▶ [WHAT IS REQUIRED] Copy the part of the material below that opens with the line containing "Task: Reply to the 5分钟前 陕西 comment" and closes with the line containing "(x=17, y=157)", both lines included, reproducing every character unchanged.

▶ [EXERCISE DATA]
════════════════════

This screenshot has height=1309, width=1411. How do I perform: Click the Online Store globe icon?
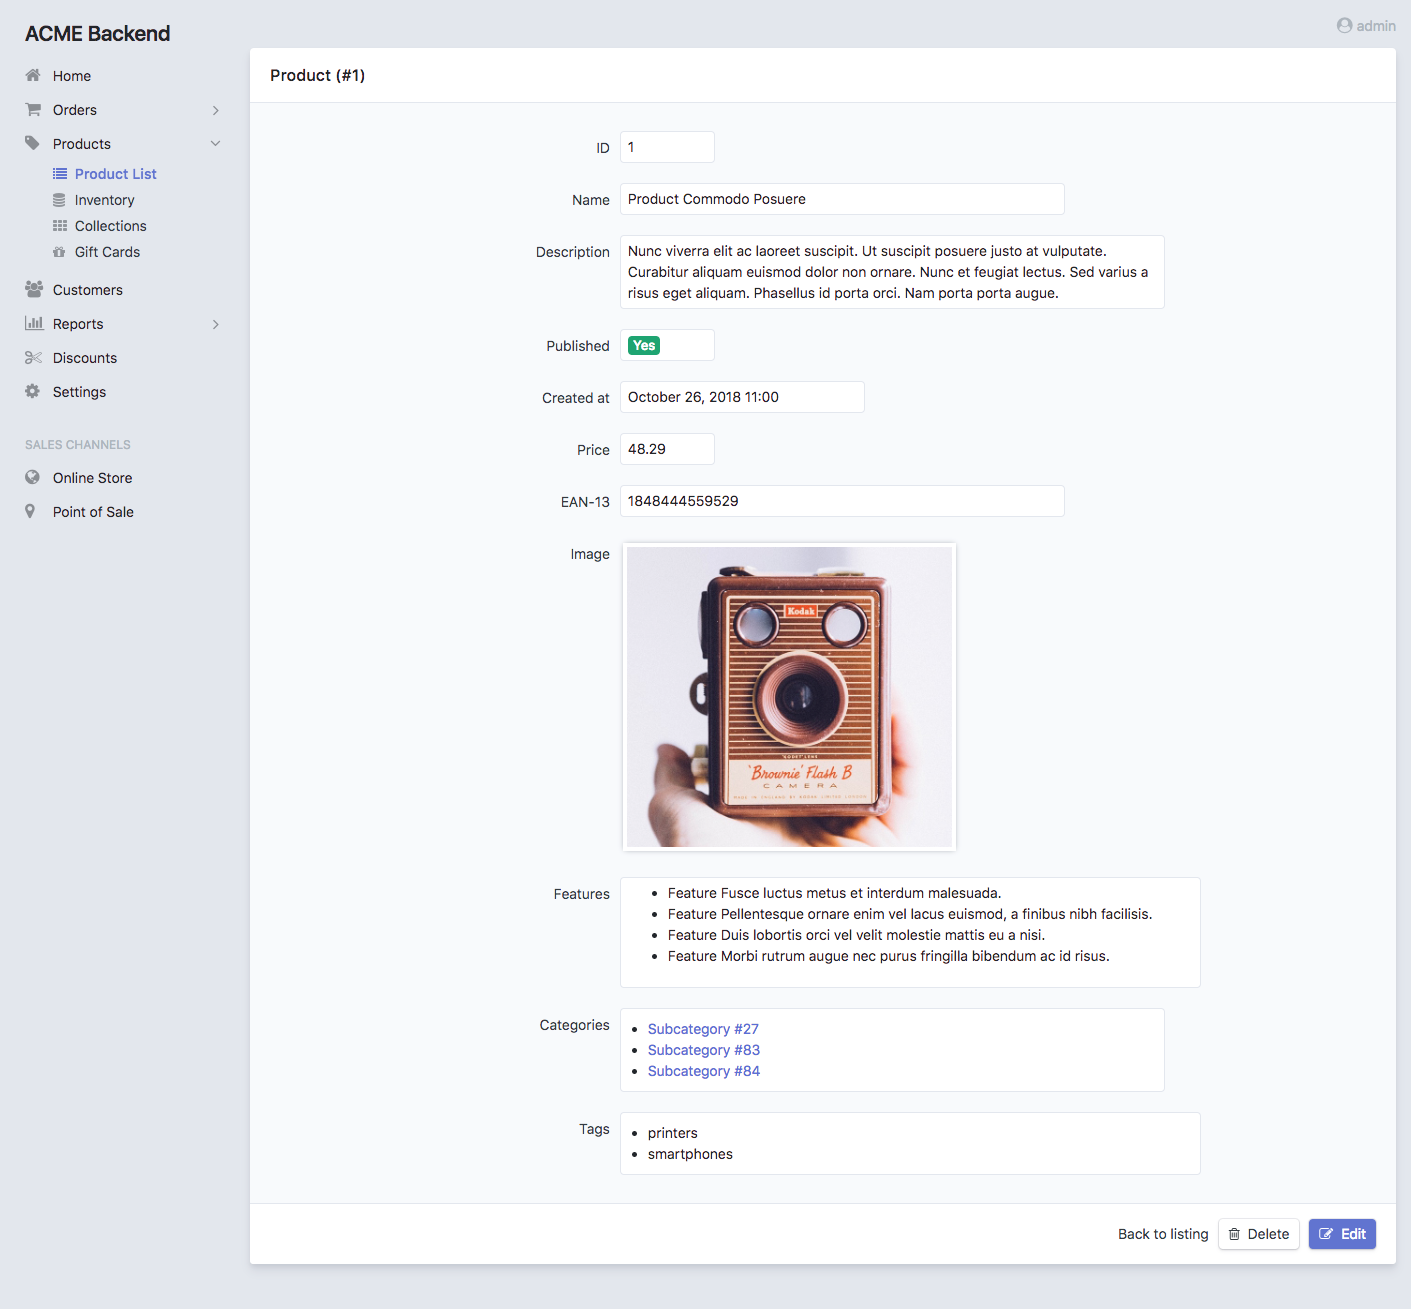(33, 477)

════════════════════

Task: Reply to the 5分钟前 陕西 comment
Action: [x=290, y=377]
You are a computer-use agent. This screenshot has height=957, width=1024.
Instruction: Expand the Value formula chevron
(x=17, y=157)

════════════════════

▶ [COMPLETE RESPONSE]
Task: Reply to the 5分钟前 陕西 comment
Action: [x=290, y=377]
You are a computer-use agent. This screenshot has height=957, width=1024.
Instruction: Expand the Value formula chevron
(x=17, y=157)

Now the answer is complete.